In such a cycle, the study found, all social media stakeholders lose: the followers, the influencers, and the marketers alike.

"The Market for Influence" by Itay Fainmesser and Andrea Galeotti from Itay Fainmesser on Vimeo.

For the study, Carey economist Itay Fainmesser and co-author Andrea Galeotti from the London Business School created a mathematical model of the complex interactions and decisions of social media influencers, followers, and marketers under different parameters. Typically, social media influencers build a following by creating attractive content and providing trusted advice in a specific area. Marketers will then approach influencers, offering to pay them to promote products to their audiences. In the early days of social media, followers usually did not know whether an influencer was paid for a recommendation. The uncertainty about whether a post was sponsored had the potential to undermine the audience's trust in the influencer, especially if the product being marketed turned out to be low-quality.

This tension between retaining followers' trust and sharing paid content created a high level of competition among influencers to create enough organic content—that is, unpaid—and enough authentic-seeming sponsored content to not alienate their audiences.

"Influencers had to find the right balance between paid and organic content, so they could be paid but not lose followers to competing influencers," says Fainmesser, who studies how social networks affect and are affected by market activities and rules. "Such competition between influencers increased the quality of influencers' recommendations."

But over the past three years, this landscape started to change, as authorities in the United States and Europe sought to regulate the market by increasing transparency. Their first step was to require influencers to reveal which of their recommendations are sponsored, an extension of advertising legislation from the 1960s.

"These measures worked well in TV and radio, in which relatively few stations and networks provide entertainment," explains Fainmesser. "In these traditional media markets, essentially all recommendations are sponsored ads. In contrast, there are thousands of social influencers on online platforms, and their content includes, more often than not, unpaid organic recommendations."

On its face, transparency might sound like a good idea. Separating paid content from unpaid recommendations allows some followers to skip the ad and focus on authentic recommendations. This, however, reduces the incentive for the influencer to create engaging and attractive paid content and allows the influencer to take on more paid content without the threat of losing followers.

Fainmesser and Galeotti found that as a result, these regulations lead to an overall increase in the amount of paid content posted by influencers, which harms followers by decreasing the quality of advice and recommendations. The regulation is also bad for marketers, who observe lower levels of engagement for their paid content. And it's bad for influencers, who receive lower pay from marketers.

"The solution," Fainmesser suggests, "is not to regulate influencers or marketers but to improve search technology to better match followers to influencers, whether they are sponsored or not."

It's an interesting solution.
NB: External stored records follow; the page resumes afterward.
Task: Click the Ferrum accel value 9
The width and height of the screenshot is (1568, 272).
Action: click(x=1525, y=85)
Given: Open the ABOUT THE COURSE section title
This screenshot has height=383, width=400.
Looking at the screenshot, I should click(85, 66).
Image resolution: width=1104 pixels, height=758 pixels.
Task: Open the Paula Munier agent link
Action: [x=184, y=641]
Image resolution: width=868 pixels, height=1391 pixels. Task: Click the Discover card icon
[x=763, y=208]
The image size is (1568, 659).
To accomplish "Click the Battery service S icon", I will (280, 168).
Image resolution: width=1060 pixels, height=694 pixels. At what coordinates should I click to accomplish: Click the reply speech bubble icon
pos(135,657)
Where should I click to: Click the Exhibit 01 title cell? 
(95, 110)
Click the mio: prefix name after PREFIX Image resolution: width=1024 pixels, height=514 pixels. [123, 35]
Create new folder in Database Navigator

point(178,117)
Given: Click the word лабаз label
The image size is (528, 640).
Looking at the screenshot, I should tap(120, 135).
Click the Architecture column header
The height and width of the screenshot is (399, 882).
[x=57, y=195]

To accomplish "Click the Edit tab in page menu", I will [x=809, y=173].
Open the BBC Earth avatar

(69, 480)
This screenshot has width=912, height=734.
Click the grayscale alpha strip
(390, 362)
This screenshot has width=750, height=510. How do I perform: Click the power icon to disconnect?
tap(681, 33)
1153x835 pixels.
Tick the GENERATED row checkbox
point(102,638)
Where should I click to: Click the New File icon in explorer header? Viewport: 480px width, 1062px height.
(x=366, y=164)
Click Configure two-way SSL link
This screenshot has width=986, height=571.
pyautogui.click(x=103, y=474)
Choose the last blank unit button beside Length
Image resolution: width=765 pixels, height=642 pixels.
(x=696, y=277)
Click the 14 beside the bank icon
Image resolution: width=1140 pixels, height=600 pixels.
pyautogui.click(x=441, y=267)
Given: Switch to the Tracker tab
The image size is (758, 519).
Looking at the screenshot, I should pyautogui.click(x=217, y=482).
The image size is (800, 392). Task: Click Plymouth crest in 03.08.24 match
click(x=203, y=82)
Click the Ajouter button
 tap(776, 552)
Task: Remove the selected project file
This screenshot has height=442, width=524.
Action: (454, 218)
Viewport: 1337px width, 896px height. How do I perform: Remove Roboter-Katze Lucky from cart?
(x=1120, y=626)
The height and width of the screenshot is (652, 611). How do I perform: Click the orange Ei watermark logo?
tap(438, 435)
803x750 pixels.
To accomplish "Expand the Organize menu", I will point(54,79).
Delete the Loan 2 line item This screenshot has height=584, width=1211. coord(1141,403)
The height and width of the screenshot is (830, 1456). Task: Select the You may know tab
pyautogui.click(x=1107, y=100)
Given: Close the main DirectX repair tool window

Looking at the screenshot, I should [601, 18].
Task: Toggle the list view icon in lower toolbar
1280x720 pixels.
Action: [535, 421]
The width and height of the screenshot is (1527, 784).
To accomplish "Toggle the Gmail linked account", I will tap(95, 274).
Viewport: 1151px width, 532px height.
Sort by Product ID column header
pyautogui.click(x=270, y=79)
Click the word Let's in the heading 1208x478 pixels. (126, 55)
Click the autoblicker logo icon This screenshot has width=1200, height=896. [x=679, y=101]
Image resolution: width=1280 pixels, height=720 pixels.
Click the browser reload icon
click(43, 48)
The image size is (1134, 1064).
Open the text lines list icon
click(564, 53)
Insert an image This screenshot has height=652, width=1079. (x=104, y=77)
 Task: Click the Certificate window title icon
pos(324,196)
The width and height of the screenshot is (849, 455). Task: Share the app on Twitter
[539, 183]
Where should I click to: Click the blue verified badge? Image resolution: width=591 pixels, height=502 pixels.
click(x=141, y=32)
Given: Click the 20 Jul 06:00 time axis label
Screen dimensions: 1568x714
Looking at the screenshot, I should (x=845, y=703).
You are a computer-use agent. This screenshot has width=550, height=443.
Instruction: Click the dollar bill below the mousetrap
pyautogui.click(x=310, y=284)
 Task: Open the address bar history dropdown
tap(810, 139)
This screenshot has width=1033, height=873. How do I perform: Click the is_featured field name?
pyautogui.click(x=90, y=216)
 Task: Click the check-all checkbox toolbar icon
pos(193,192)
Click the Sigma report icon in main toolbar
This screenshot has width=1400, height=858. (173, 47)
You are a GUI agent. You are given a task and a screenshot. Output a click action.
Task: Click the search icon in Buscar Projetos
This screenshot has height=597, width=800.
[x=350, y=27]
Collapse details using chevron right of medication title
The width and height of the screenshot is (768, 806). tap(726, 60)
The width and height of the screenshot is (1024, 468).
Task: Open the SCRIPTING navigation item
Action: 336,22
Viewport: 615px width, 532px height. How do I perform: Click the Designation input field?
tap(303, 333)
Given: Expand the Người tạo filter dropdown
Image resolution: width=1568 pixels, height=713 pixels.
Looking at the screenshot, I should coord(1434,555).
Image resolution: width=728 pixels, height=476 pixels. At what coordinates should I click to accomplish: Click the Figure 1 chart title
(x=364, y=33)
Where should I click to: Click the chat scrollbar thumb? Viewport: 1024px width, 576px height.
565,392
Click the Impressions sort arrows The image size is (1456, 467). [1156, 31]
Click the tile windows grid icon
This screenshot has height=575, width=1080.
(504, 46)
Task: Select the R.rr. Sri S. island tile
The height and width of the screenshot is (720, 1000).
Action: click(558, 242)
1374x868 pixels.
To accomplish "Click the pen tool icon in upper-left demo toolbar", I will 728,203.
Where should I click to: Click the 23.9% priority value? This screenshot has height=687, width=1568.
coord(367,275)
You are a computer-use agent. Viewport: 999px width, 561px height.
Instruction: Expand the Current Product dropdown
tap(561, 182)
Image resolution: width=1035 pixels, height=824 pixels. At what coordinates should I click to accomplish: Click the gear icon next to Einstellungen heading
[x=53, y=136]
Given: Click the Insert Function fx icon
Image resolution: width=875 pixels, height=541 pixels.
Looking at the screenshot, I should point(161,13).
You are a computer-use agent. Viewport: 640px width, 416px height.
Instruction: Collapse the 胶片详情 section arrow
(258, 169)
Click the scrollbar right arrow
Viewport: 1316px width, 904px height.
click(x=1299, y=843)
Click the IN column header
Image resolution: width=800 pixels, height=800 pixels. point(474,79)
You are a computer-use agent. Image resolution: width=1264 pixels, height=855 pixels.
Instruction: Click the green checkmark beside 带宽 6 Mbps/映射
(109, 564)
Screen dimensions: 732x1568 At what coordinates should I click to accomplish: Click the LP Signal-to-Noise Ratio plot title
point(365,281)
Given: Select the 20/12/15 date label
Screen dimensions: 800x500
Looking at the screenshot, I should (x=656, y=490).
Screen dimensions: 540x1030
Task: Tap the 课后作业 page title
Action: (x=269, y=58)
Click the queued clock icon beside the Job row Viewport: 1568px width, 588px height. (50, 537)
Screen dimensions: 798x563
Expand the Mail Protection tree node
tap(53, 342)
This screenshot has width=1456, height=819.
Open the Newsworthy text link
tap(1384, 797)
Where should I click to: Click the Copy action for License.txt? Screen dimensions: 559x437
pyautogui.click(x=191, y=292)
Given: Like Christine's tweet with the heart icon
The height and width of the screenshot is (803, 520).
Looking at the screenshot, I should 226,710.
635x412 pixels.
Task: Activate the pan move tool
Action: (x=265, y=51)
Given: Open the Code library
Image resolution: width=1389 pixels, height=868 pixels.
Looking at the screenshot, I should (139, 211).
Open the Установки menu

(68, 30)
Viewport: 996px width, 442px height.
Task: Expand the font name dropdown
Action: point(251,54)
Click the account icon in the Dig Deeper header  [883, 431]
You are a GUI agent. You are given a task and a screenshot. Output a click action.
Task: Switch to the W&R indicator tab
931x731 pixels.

Improving search engines would help consumers find their most preferred influencers while increasing competition among influencers to gain those followers—leading to a decrease in the amount of paid content. Consumers would benefit from higher quality recommendations overall, marketers benefit from higher engagement levels, and influencers benefit from higher fees for paid content.

But Fainmesser and Galeotti identify additional challenges for influencers in their study conclusion: The platforms themselves also sell ad space, putting them in competition with influencers for marketing ad dollars.

Complex dynamics, indeed.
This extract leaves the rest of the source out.